* BEGIN Provided entries *
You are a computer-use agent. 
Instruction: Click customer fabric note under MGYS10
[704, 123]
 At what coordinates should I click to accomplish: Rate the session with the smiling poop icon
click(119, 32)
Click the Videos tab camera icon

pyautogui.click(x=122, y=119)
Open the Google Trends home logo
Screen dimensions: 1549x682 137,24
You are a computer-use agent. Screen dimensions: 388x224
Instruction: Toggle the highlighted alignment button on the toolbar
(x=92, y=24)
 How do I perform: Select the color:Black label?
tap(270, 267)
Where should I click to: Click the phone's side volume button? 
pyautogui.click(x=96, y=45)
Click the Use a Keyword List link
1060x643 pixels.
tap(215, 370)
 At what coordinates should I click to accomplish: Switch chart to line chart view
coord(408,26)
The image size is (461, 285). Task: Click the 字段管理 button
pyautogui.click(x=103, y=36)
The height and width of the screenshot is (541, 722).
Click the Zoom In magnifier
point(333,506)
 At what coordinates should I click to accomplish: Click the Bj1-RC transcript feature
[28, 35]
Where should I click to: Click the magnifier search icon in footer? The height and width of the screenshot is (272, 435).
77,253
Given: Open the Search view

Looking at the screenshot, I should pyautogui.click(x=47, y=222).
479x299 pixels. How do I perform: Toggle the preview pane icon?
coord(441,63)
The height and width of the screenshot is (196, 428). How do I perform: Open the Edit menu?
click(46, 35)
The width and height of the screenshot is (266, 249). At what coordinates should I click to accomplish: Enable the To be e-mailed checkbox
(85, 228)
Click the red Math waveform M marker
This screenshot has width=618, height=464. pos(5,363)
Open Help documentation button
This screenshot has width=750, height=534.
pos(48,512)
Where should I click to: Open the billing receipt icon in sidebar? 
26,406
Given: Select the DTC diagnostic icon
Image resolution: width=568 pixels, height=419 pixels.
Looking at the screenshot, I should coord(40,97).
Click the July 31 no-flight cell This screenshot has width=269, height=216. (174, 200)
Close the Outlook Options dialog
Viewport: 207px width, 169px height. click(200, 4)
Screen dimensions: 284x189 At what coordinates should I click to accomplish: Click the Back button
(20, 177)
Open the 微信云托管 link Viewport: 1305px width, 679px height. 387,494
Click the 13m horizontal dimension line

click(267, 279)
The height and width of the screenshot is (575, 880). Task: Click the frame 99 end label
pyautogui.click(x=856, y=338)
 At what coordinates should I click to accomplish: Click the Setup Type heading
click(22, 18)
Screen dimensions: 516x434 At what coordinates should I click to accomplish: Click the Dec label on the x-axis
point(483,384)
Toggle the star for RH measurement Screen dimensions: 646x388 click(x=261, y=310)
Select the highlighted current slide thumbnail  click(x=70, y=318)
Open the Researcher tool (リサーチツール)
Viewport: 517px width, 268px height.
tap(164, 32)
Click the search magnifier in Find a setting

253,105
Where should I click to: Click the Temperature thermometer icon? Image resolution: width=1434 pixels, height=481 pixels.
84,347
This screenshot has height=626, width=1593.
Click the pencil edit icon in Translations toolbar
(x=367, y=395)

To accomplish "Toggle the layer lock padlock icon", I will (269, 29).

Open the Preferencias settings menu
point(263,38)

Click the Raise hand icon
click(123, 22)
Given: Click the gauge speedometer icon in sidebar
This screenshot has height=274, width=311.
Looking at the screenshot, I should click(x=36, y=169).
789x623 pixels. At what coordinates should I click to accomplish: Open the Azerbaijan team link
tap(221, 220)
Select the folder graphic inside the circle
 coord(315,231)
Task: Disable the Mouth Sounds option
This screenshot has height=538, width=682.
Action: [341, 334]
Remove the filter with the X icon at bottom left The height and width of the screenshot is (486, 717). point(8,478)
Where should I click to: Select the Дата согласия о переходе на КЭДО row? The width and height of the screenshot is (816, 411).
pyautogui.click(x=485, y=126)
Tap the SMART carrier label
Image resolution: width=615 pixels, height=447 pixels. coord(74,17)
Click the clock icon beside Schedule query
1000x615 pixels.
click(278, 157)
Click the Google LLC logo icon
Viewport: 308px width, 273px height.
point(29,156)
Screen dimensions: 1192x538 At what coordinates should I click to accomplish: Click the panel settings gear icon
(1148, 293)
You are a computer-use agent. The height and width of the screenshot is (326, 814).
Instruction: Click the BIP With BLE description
* END Provided entries *
# Exercise directions:
Pull together every line of the listing above that contains the word "resolution", and copy each one out in full.

# Solution:
Image resolution: width=568 pixels, height=419 pixels.
Where should I click to: Click the Temperature thermometer icon? Image resolution: width=1434 pixels, height=481 pixels.
Image resolution: width=615 pixels, height=447 pixels. coord(74,17)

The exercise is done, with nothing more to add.